DUBAI (Reuters) – Saudi Arabia’s economic reforms are going well, the International Monetary Fund said after annual consultations with authorities, urging the government not to boost spending in line with climbing oil prices.

“Saudi Arabia is making good progress in implementing its ambitious reform program under Vision 2030,” Tim Callen, head of an IMF team which held talks with Saudi officials over 12 days this month, said in a statement late on Tuesday.

He predicted economic growth would start picking up this year, after gross domestic product shrank last year for the first time since 2009.

“The government remains committed to wide-ranging economic and social reforms to transform the economy away from its traditional reliance on oil and to create a more dynamic private sector that creates jobs for the growing working-age population.”

As recently as last year, the IMF warned Riyadh not to slash its budget deficit too rapidly for fear of damaging the economy. This helped to convince authorities at the end of last year to push back the date for balancing the budget to 2023 from 2020.

On Tuesday, however, Callen struck a very different note, saying authorities should “resist the temptation to re-expand government spending in line with higher oil prices”.

Brent crude <LCOc1> has surged to multi-year highs around $80 a barrel from below $65 in mid-February, potentially giving Riyadh much greater export revenues than it had expected.

“Targeting a balanced budget in 2023 is appropriate. The government should now focus on delivering on this objective.

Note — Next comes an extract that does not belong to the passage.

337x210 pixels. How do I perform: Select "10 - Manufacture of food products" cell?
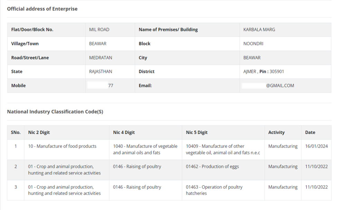tap(62, 146)
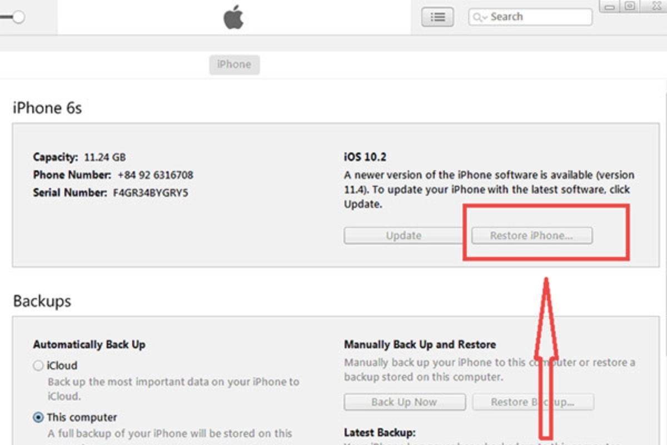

Limiting the growth of government spending will be necessary to achieve the fiscal targets,” Callen said.

In an attempt to compensate for slumping private sector investment, the government plans to use state money to jump-start strategic non-oil industries, such as shipbuilding and tourism, through vehicles such as the Public Investment Fund.

Callen warned this strategy was not a long-term substitute for private sector growth.

“While the public sector can be a catalyst for the development of some new sectors, it is important that it does not crowd out private sector involvement, nor remain a long-term player in markets where private enterprises can thrive on their own,” he said.